El miedo siempre ha sido mi escudo, mi mecanismo de defensa hacia lo desconocido. Miedo a las alturas, miedo a las montañas rusas, a las películas de terror, a perder a alguien cercano, a publicar un texto que le cuenta a todo el país que conocí a mi novio por Tinder.
Ese par de segundos en pantalla revolcaron algo en mí. Estaba harta de tener miedo, de haberme metido en mi caparazón, de haber cerrado con llave y no arriesgar nunca.
Guardé ese diálogo como un mantra. Lo escribí en la pared de mi cuarto para no olvidarlo: para leerlo todos los días hasta que ya no fuera necesario hacerlo. Aún, de vez en cuando, sigue siendo necesario y por eso se mantiene ahí.

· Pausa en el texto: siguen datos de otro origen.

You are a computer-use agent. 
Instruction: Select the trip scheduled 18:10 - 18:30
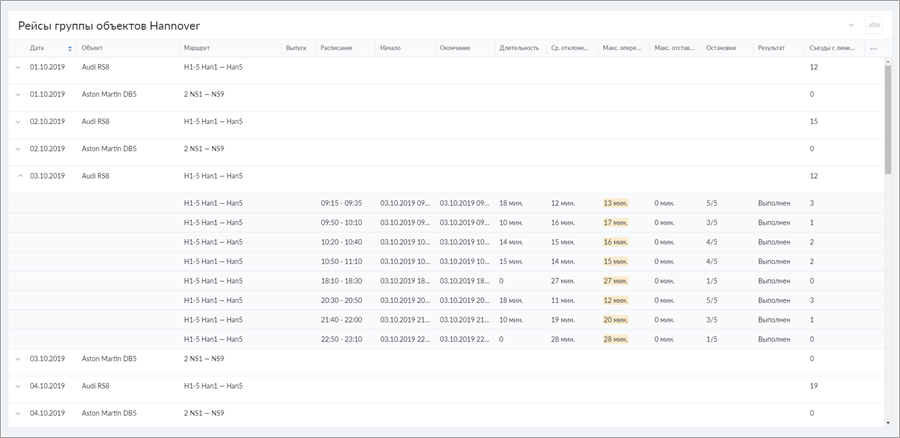341,281
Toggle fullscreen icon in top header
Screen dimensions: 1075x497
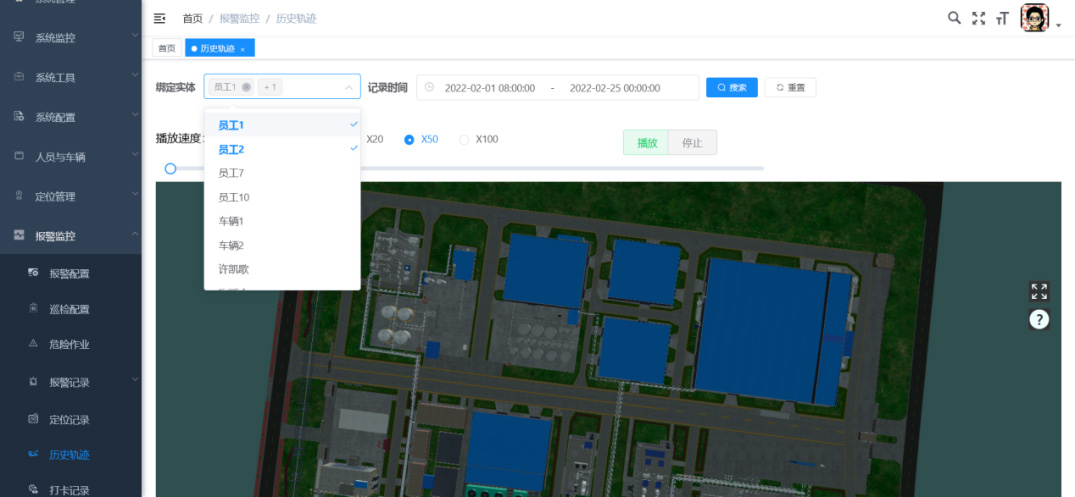(978, 18)
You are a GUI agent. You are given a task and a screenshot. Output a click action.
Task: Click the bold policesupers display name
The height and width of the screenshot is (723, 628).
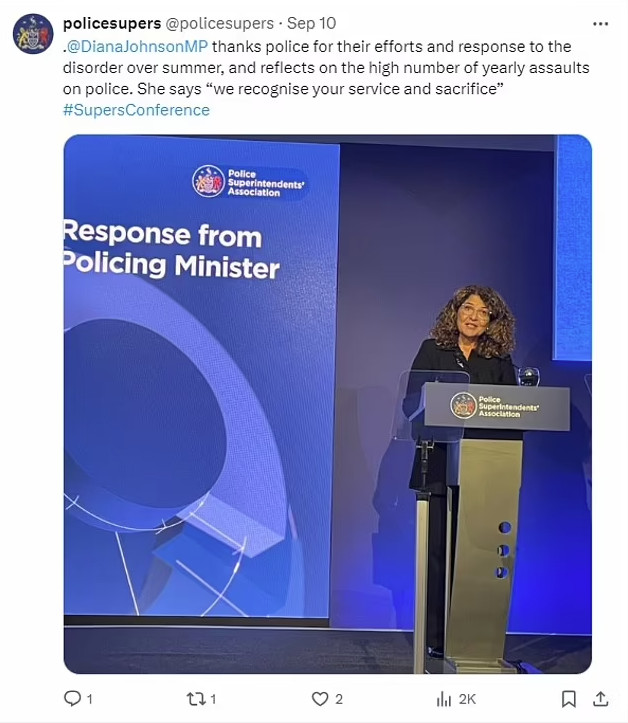pyautogui.click(x=112, y=23)
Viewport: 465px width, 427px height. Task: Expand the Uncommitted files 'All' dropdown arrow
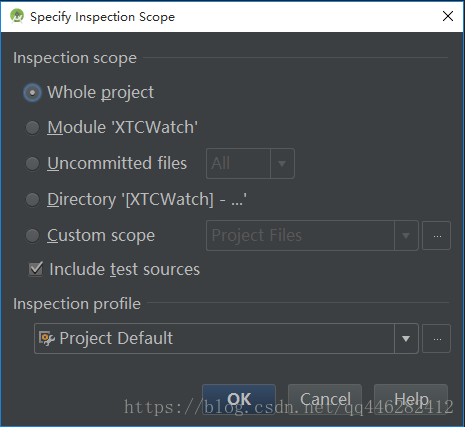pos(282,164)
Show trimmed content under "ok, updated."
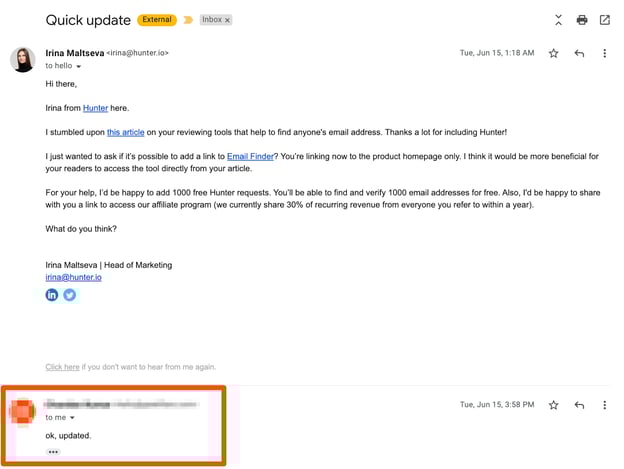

“Hola :)”. Fue un jueves, creo. Uno más. No quería otra conversación mecánica con alguien con quien nunca iba a salir.
No recuerdo bien qué temas tocamos al inicio, pero lo que sí recuerdo es que me enganchó. Durante tres o cuatro días no paramos de hablar, corrido, por mensajes. ¿Quién es esta persona y por qué me interesa tanto lo que estamos conversando?
Me invitó a salir.
—Luis, estoy hablando con alguien que fue compañero suyo en el colegio. Dígame todo lo que sabe.
—Uy, eso es peligroso. ¿Quién es?
—Se llama Diego.
—Ahhh bueno, él todo bien.
“Es perfectamente entendible que usted conozca a gente por Tinder”. La voz de Ernesto en mi cabeza de nuevo. “Usted estudia y trabaja”.
¿Qué podía perder?
Salimos a un restaurante y durante unas seis horas tuve la conversación más fluida, interesante y poco forzada que había tenido en mucho tiempo. Una que se ha alargado año y medio.
Como Morgan, no tengo una historia increíble que contar sobre cómo conocí a mi novio. No la necesito.
He aprendido muchas cosas durante este tiempo. Una de las más importantes, es, quizá, que el amor no –necesariamente– se encuentra en Tinder, ni en un bar, ni en una librería, ni en una fiesta de algún amigo en común.
Se encuentra cuando se abraza, con todas las fuerzas, la frase “dejarse de varas”. Esa misma que también provoca golpes violentos directos al estómago.
Mi libro favorito dice que hay que soportar dos o tres orugas si se quiere conocer las mariposas. Muchos encuentran en las orugas todo lo que están buscando. Si hay algo claro es que no hay receta para la felicidad.
A mí, personalmente, todas ellas –que ahora a la distancia se ven tan pequeñas, tan inofensivas– me enseñaron a valorar más cuando llegó una persona a moverme el piso y cambiarlo todo desde el lugar que menos lo esperaba.
Cada amor es diferente, pero este, el que encontré en Tinder, no lo cambio por nada.